With new XIV v10.2 release, IBM continues to put frosting on the XIV cake with a number of enhancements, including the following:
Instant space reclamation. Logically deleted blocks of data still continue to occupy space and physically cleaning up the space by writing zeros takes time. Instant space reclamation means that physically scrubbing is no longer necessary and the space can quickly be put to good use.
Non-disruptive inter-family code load. That's a technical mouthful, but actually addresses an issue with real business value. The larger the system, the more likely it is that planned downtime is unacceptable. Yet moving from one version of code that manages a system (say 10.1 to 10.2) may have important benefits. Going to a new version of the code without disruption of production activities is what the non-disruptive inter-family code load is all about.
Asynchronous mirroring. Asynchronous remote mirroring is a standard capability for many disk arrays and can serve a vital role in disaster recovery sites, which are located at greater distances than those that can be supported by synchronous remote mirroring. As a young architecture, XIV could not deliver everything in its initial versions but now it supports this key capability with the current release and this opens up XIV for consideration in accounts where asynchronous mirroring is a must.
VMware Site Recovery Manager (SRM).
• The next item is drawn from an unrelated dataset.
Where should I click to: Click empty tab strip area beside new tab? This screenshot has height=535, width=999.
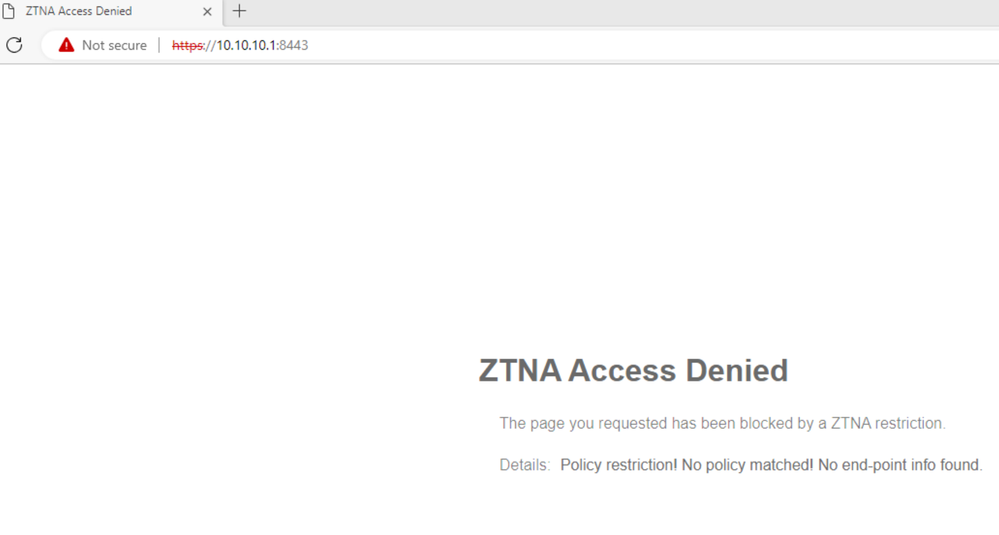pos(600,12)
XIV now works with VMware's SRM to support both synchronous and asynchronous mirroring; that is important because x86 server virtualization is big today and enabling management of disaster recovery operations, non-disruptive testing, and automated failover from the VMware VirtualCenter is important to many IT organizations.
XIV fills what was a competitive hole in IBM's storage product lines, and is a product that could be used to compete for storage business where IBM was not the incumbent regardless of whether the account used the company's servers or not. Some analysts and others may have a hard time figuring out what strategic role of XIV fulfills within IBM, but it appears that many customers do not have that problem. Not surprisingly, customers care only about what a product does for them.
Those organizations seem to embrace the scalability, reliability, performance, manageability, and TCO of XIV. Strangely enough, many products from IBM competitors could justifiably make the same claims so there must be some eureka moment that customers experience when they kick XIV's "tires." If so, IBM should bottle it for their other products. The latest v10.2 release adds some nice features, thickening the frosting on the XIV cake. But really what IBM is trying to do is to get those potential customers that have not tried XIV to do so under the theory of "try it, you'll like it." And, if past success is any indication, then many who try it will buy it and XIV will continue to fill an important niche in IBM's storage product line.